Yuen is a food and travel critic, a skincare expert and a speaker on travel, Asian and women's issues. In 2015, she was the Keynote Speaker at the Women In Travel Summit in Boston. Yuen has been a longtime supporter of orphaned and abused children in Asia, working with various organizations, particularly those focused on rescuing children forced into prostitution. She is an industrial engineer and classical musician by education.

==Overview==
Published by Tuttle Publishing, Indonesian Cooking has 81 recipes covering food from East Java, West Java, Bali and other regions of the country. The book provides instructions for making terong balado sauce, oxtail soup, coconut noodle chicken laksa, garlic rice stew, nasi goreng, gado-gado, satay, and chicken and potato croquettes. (Note:
- For terong balado sauce, gado-gado, and satay
- For oxtail soup
- For coconut noodle chicken laksa
- For chicken and potato croquettes
- For nasi goreng and garlic rice stew
) It offers suggestions for how to prepare food such as how to properly fry noodles and rice, a suitable way to stockpile herbs so they can be used much later, and why a mortar and pestle are good tools to use. The book's focus is home cooking, so its recipes minimise the number of ingredients needed and avoid complexity.

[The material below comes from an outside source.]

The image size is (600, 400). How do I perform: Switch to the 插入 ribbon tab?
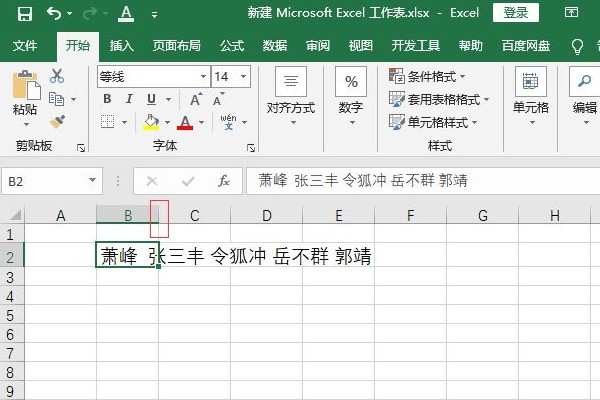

It discusses how Bali residents are accustomed to eating "sweet and mildly spicy roasted meats" and the East Java inhabitants enjoy eating mocha cakes and masakan jawa, a spicy salad. The book focuses on West Java's Betawi cuisine and Sundanese cuisine. She discusses how desserts are likely to use natural products rather than non-natural ones owing to what Indonesians favour. These include iced green coconut, coconut milk with sweet potatoes, and Dutch-Indo crêpes made with palm sugar.

==Reception==
Calling Indonesian Cooking a "fascinating new cookbook", Athens Banner-Heralds Linda Cicero wrote that the author "gives a great introduction to Indonesian cooking while also making it easy to find what you need in Western markets". Manote Tripathi praised the book in The Nation, writing, "The dishes in the book range from the familiar to the exotic. Yuen offers easy-to-follow recipes to introduce each of these dishes that celebrate the use of organic products, fresh herbs and spices. The dishes laid out in this book reflect the breadth and depth of Indonesia’s vast culinary culture."